Work instruction
The required answer is the data below, restated word for word with images omitted.

Records to process
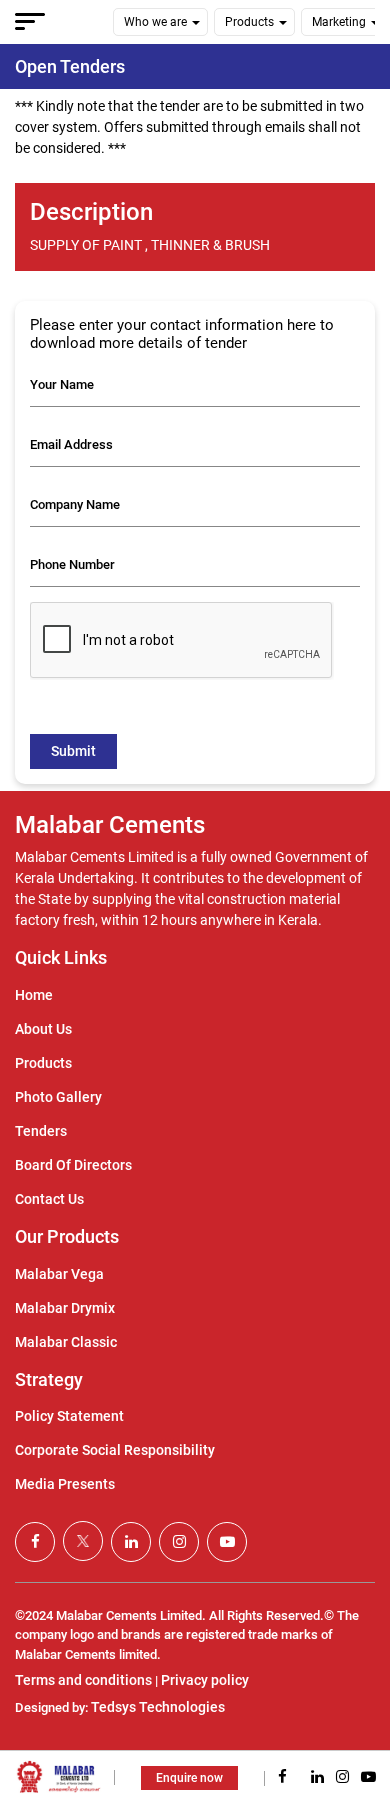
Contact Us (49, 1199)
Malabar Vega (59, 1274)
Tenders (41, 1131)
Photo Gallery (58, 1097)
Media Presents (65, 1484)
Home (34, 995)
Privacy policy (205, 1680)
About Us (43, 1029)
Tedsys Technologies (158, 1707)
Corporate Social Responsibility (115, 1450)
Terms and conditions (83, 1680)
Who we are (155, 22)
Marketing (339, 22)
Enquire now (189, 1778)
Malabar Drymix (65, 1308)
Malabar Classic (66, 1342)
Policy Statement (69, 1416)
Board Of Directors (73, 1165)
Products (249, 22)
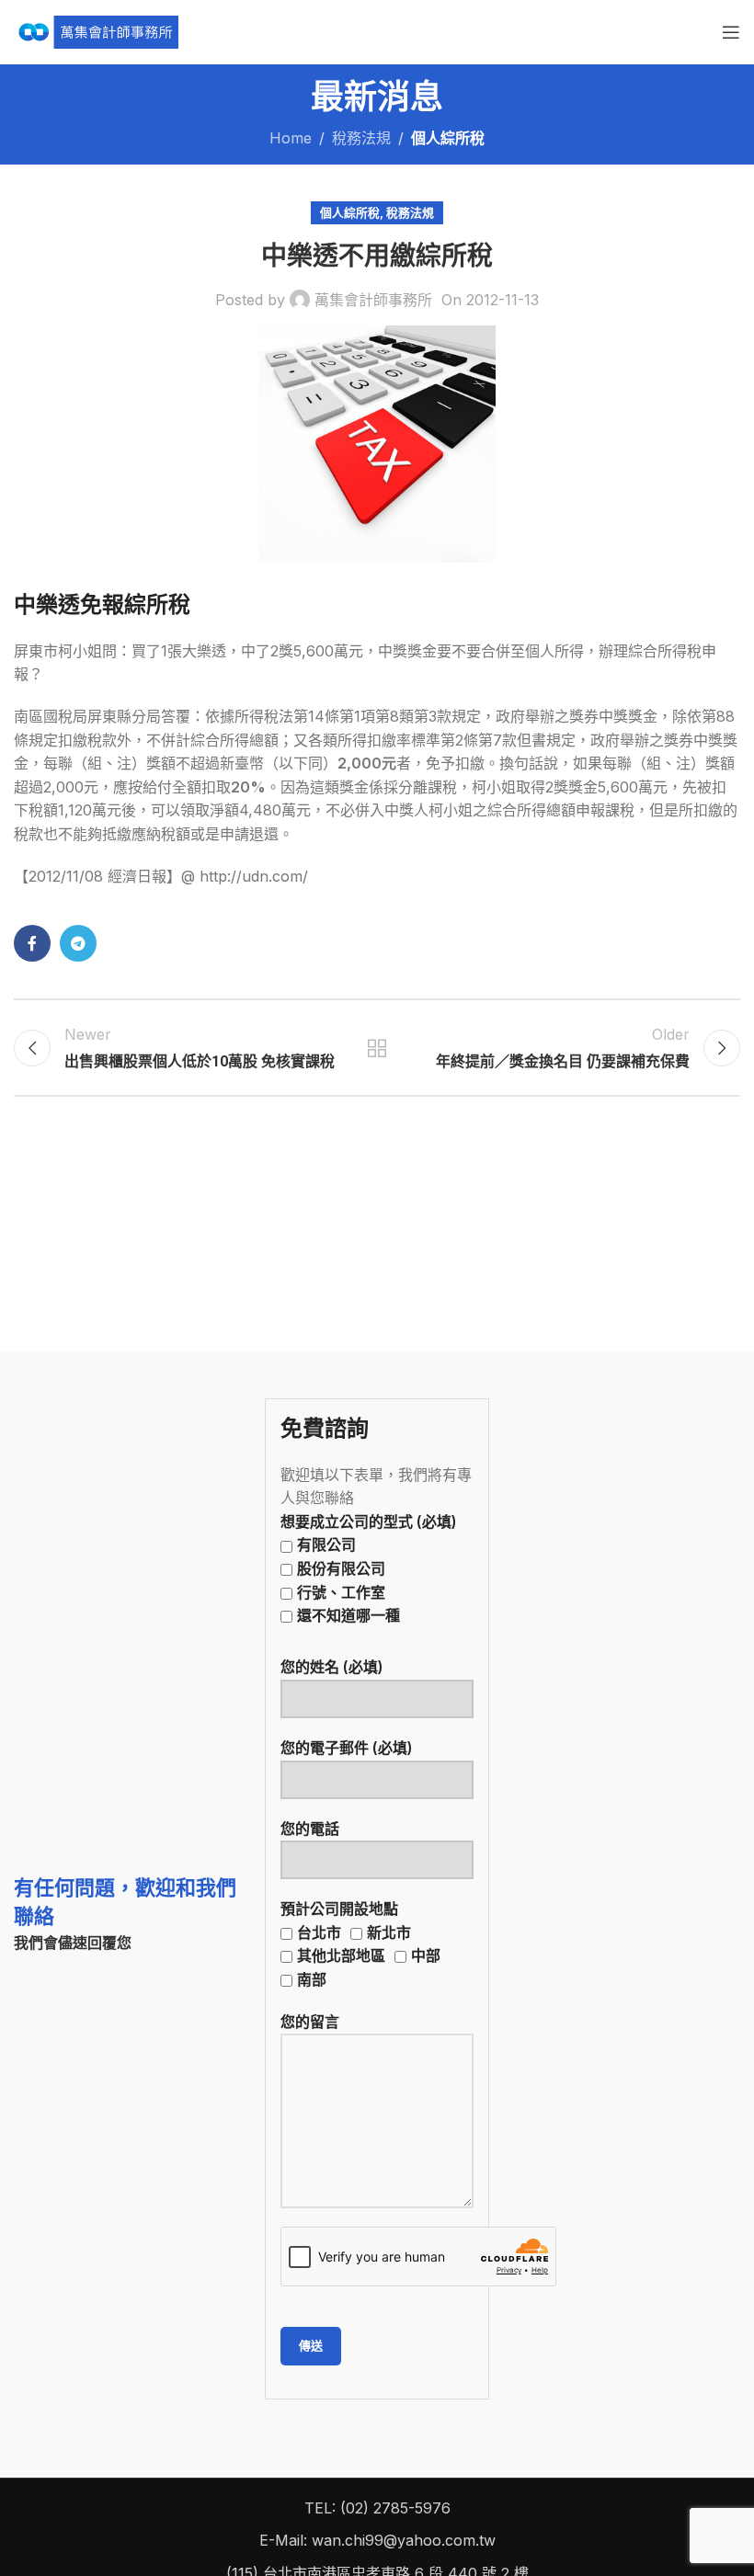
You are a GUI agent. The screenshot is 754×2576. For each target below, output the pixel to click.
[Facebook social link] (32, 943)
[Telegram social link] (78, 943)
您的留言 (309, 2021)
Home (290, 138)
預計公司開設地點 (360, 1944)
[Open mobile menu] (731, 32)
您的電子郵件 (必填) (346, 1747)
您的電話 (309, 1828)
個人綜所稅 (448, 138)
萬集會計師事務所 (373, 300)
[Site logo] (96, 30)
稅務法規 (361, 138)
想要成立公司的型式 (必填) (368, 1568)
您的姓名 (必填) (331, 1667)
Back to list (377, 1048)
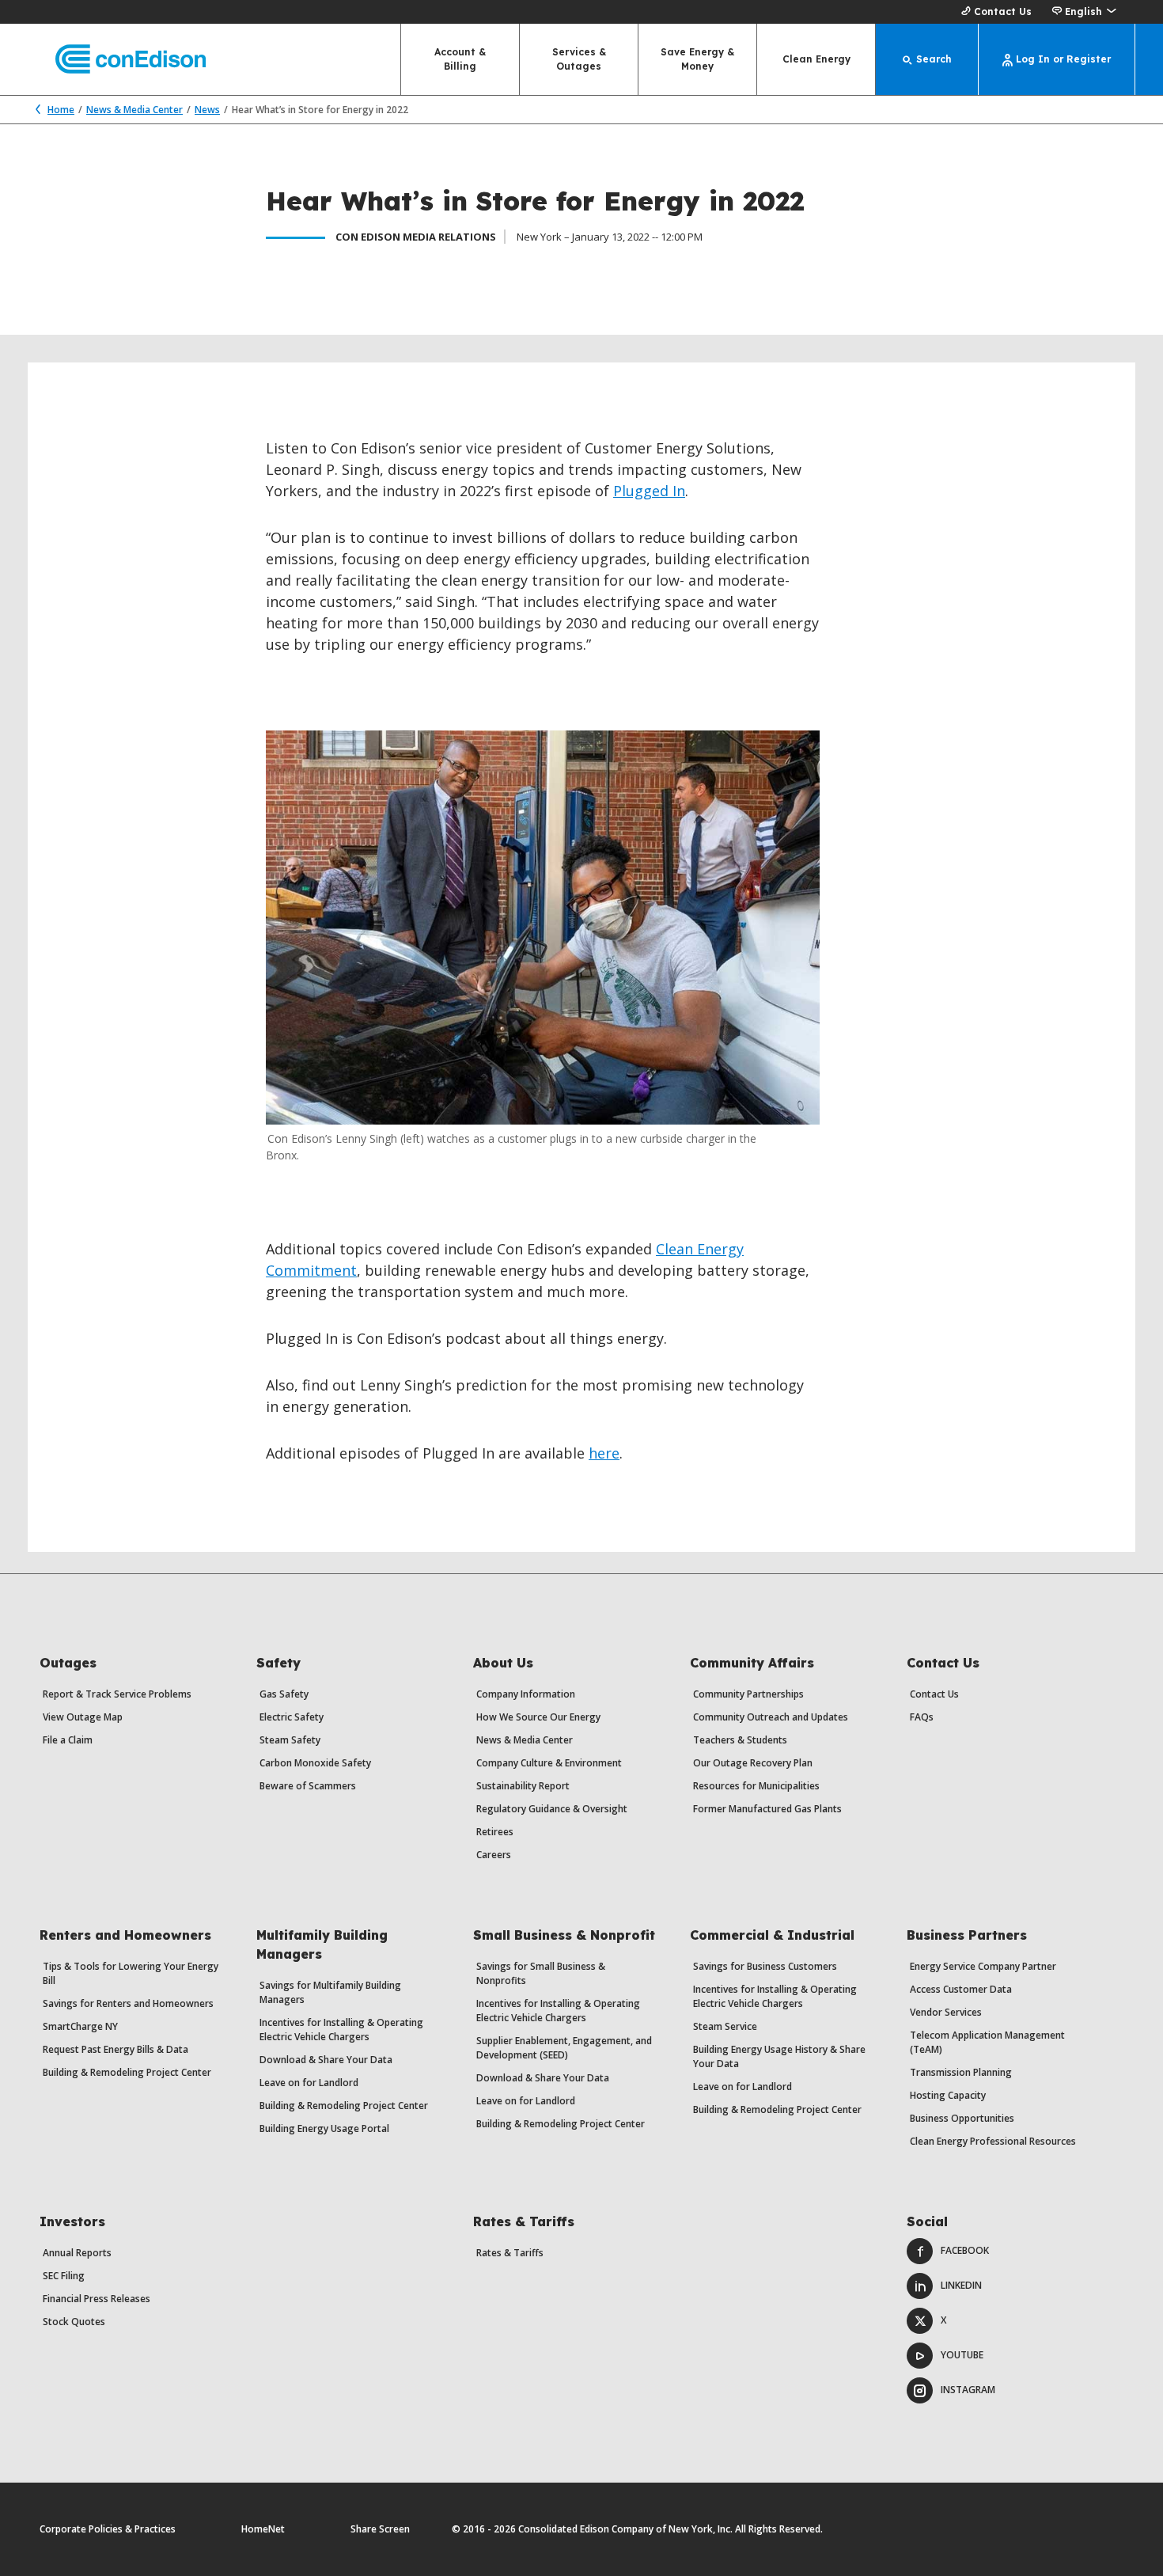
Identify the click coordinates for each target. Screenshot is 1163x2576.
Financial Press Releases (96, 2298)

Your solution
Contact Us (49, 1199)
Malabar Vega (59, 1274)
Tenders (41, 1131)
Photo Gallery (58, 1097)
Media Presents (65, 1484)
Home (34, 995)
Privacy policy (205, 1680)
About Us (43, 1029)
Tedsys Technologies (158, 1707)
Corporate Social Responsibility (115, 1450)
Terms and conditions (83, 1680)
Who we are (155, 22)
Marketing (339, 22)
Enquire now (189, 1778)
Malabar Drymix (65, 1308)
Malabar Classic (66, 1342)
Policy Statement (69, 1416)
Board Of Directors (73, 1165)
Products (249, 22)
You are a GUI agent. The screenshot is 754×2576. For each target below, output the pixel to click.
[Facebook social link] (32, 943)
[Telegram social link] (78, 943)
您的留言 (309, 2021)
Home (290, 138)
預計公司開設地點 (360, 1944)
[Open mobile menu] (731, 32)
您的電子郵件 (必填) (346, 1747)
您的電話 (309, 1828)
個人綜所稅 (448, 138)
萬集會計師事務所 (373, 300)
[Site logo] (96, 30)
稅務法規 (361, 138)
想要成立公司的型式 (必填) (368, 1568)
您的姓名 (必填) (331, 1667)
Back to list (377, 1048)
Identify the click coordinates for each target. Screenshot is 1163x2576.
Financial Press Releases (96, 2298)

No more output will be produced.